2. Pro-face: mainly swelling and pain; X-ray: osteolytic destruction, involving bone cortex and medullary cavity, blurred margin, periosteal reaction and soft tissue mass.
3. Treatment: amputation+preoperative and postoperative adjuvant chemotherapy; The prognosis is very poor.
Four. Periosteal osteosarcoma
1. Features: One of the subtypes of paraosseous osteosarcoma, the lesions mainly occur in periosteum and bone cortex, and the tumor is closely connected with bone cortex, which can invade soft tissue and form soft tissue masses.
2. Microscopically, chondroid tissue showed chondrosarcoma-like changes, and atypical spindle cells formed bone-like tissue.
3. Clinical manifestations: Young people are more common, mainly lumps and pains, mostly in tibia and femur.

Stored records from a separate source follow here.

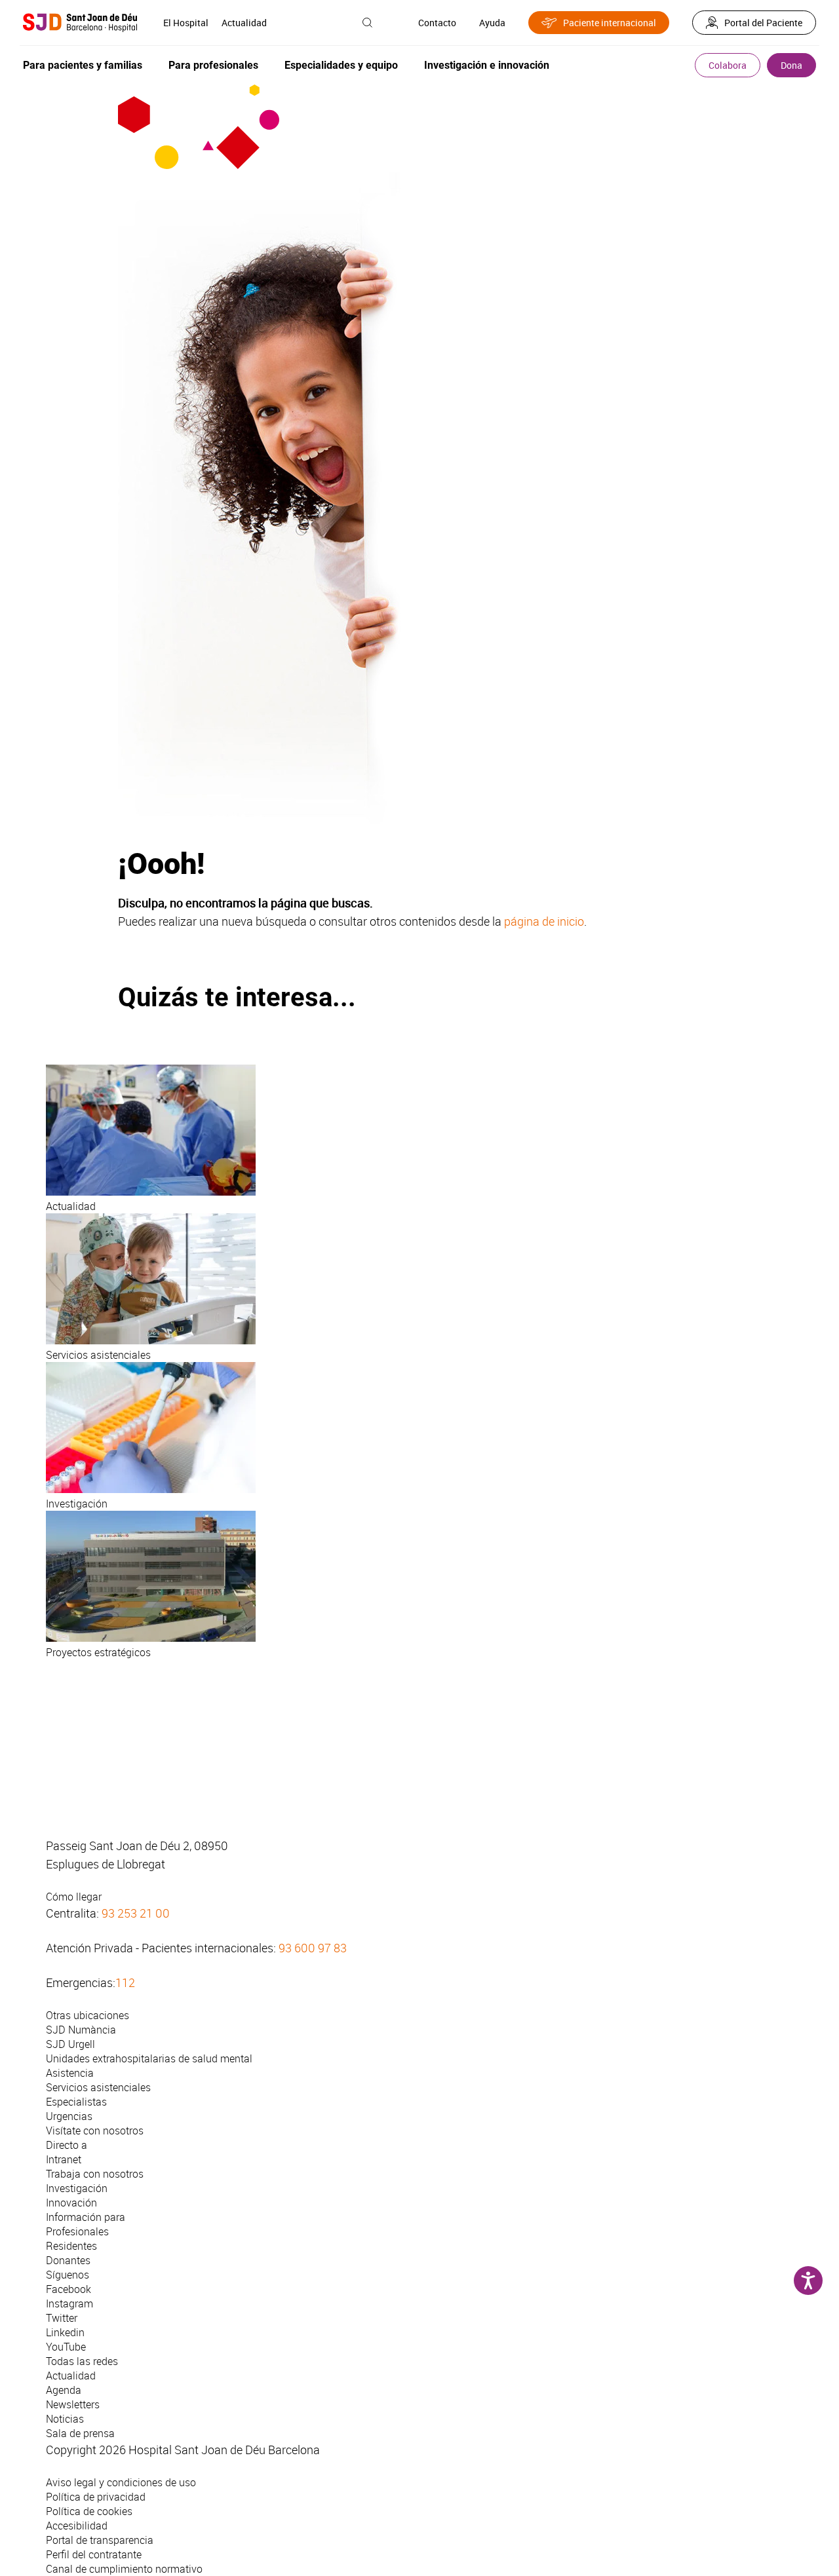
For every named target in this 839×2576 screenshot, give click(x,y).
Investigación (76, 1503)
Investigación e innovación (486, 65)
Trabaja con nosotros (95, 2174)
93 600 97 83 (313, 1948)
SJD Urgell (70, 2044)
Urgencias (69, 2116)
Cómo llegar (74, 1896)
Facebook (68, 2289)
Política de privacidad (96, 2497)
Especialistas (76, 2101)
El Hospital (185, 22)
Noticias (65, 2419)
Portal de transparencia (99, 2540)
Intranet (63, 2159)
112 (125, 1982)
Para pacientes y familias (82, 65)
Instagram (69, 2303)
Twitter (61, 2318)
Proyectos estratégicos (98, 1652)
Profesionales (77, 2231)
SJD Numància (81, 2029)
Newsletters (73, 2404)
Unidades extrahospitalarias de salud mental (149, 2058)
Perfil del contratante (94, 2554)
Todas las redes (82, 2361)
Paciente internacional (609, 22)
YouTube (66, 2346)
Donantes (68, 2260)
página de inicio (544, 921)
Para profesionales (213, 65)
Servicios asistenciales (98, 1355)
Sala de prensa (80, 2433)
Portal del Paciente (763, 22)
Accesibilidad (76, 2525)
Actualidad (244, 22)
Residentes (71, 2246)
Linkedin (65, 2332)
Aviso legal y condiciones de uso (121, 2482)
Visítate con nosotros (95, 2130)
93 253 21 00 (136, 1913)
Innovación (71, 2202)
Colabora (728, 65)
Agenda (63, 2390)
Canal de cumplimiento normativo (124, 2569)
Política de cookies (89, 2511)
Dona (791, 65)
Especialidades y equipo (341, 65)
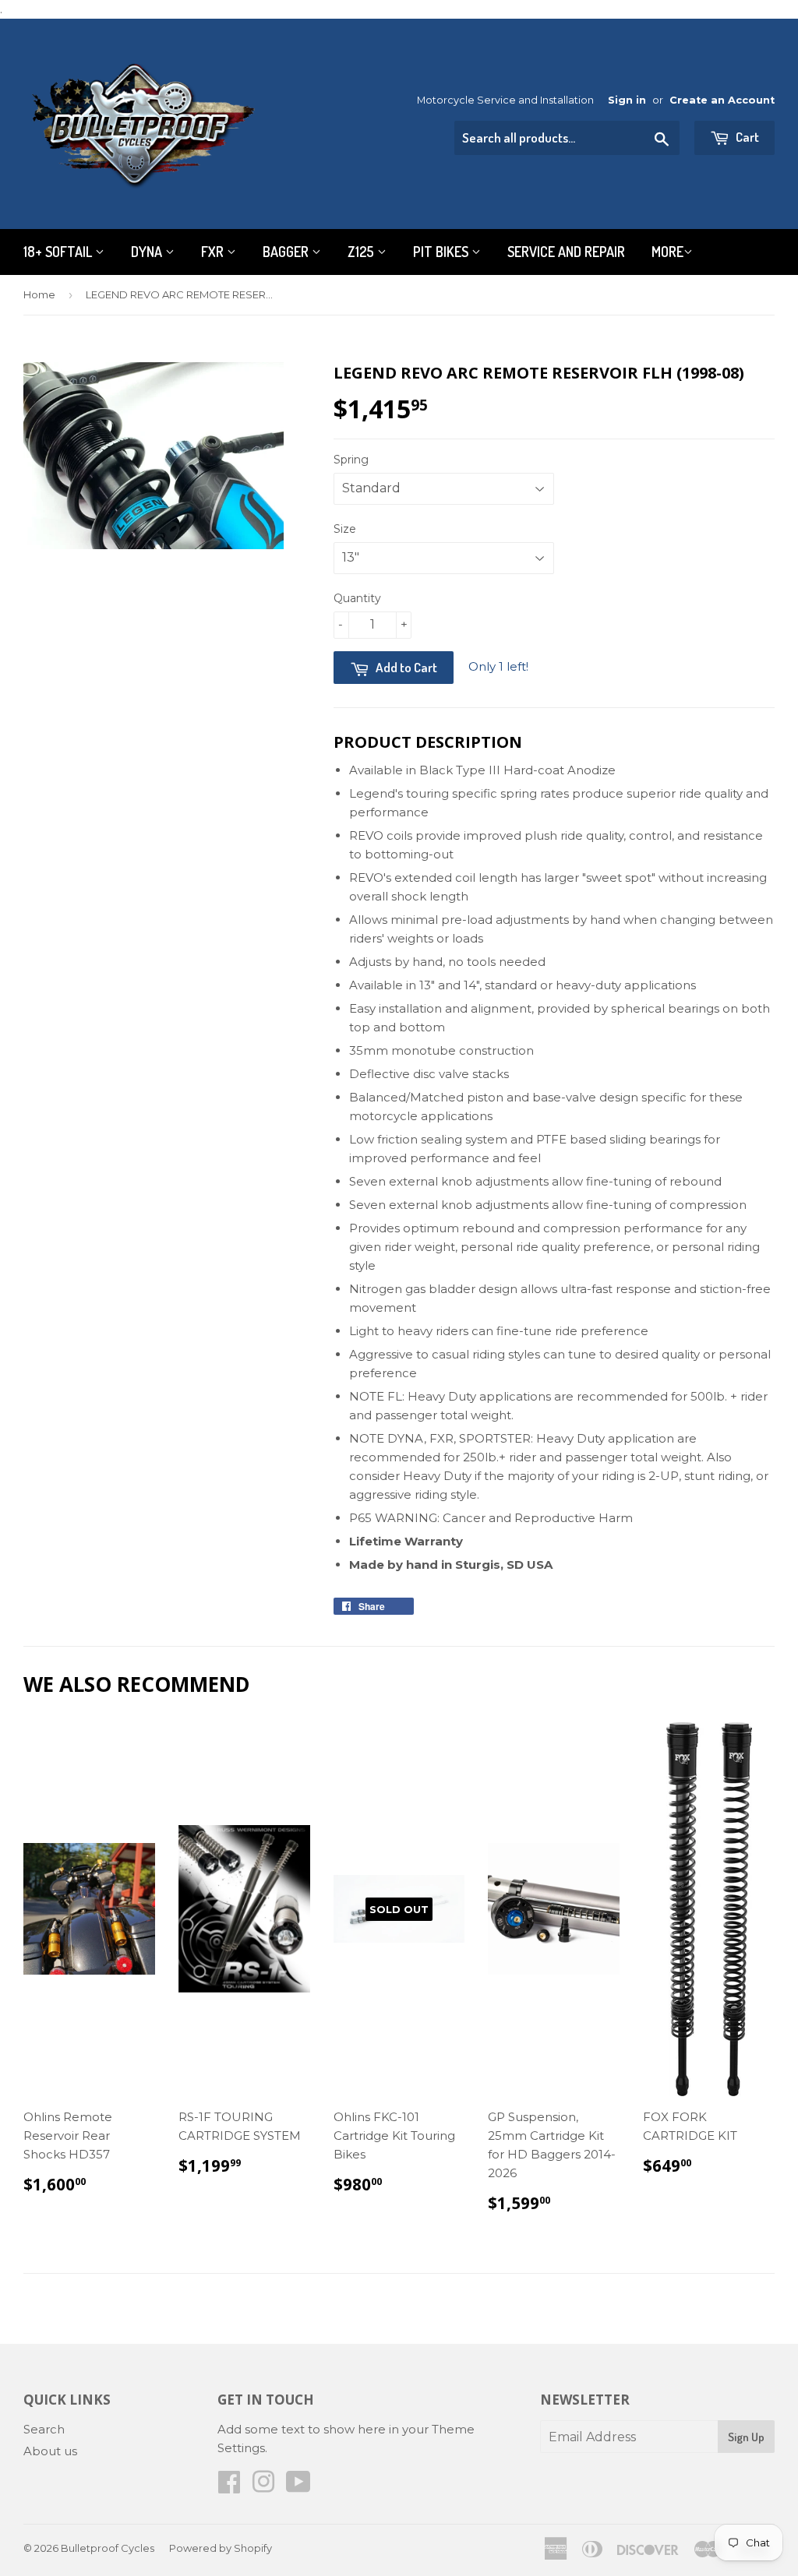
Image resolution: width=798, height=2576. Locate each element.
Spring (351, 460)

①X-ray: The tumor is located on the surface of bone cortex, with calcification and osteogenic changes, and the surface of the affected bone cortex is damaged to form defects, with Cordman triangle and radial shadows.
②CT/MRI: To understand the bone destruction, tumor range and bone marrow cavity invasion.
4. Treatment: extensive local excision or amputation, preoperative and postoperative adjuvant chemotherapy.
Five, intramedullary low-grade malignant osteosarcoma
1. Pathological features: well-differentiated, tumor cell atypia is not obvious, tumor giant cells are few, mitosis is rare, and well-differentiated osteoid tissue can be seen.
2. Clinical symptoms: the onset is slow, and the main symptoms are pain and slowly increasing mass. X-ray: local osteolytic destruction, bone cortex thinning, swelling and clear boundary.
3. Treatment: extensive resection/amputation+chemotherapy, with good prognosis.
6. Multiple osteosarcoma: multiple osteosarcoma and bony osteosarcoma, with typical osteosarcoma on the surface; Treatment: amputation+chemotherapy
Seven, radiation osteosarcoma: induced after radiotherapy, the surface of the original radiotherapy pain, swelling, pathological fracture. X-ray: sclerosing osteosarcoma, soft tissue mass.
Paget sarcoma: the course of disease is long, and it is easy to occur in the elderly. The clinical manifestations are gradually increasing swelling and pain. X-ray showed obvious bone destruction, and amputation was the main treatment.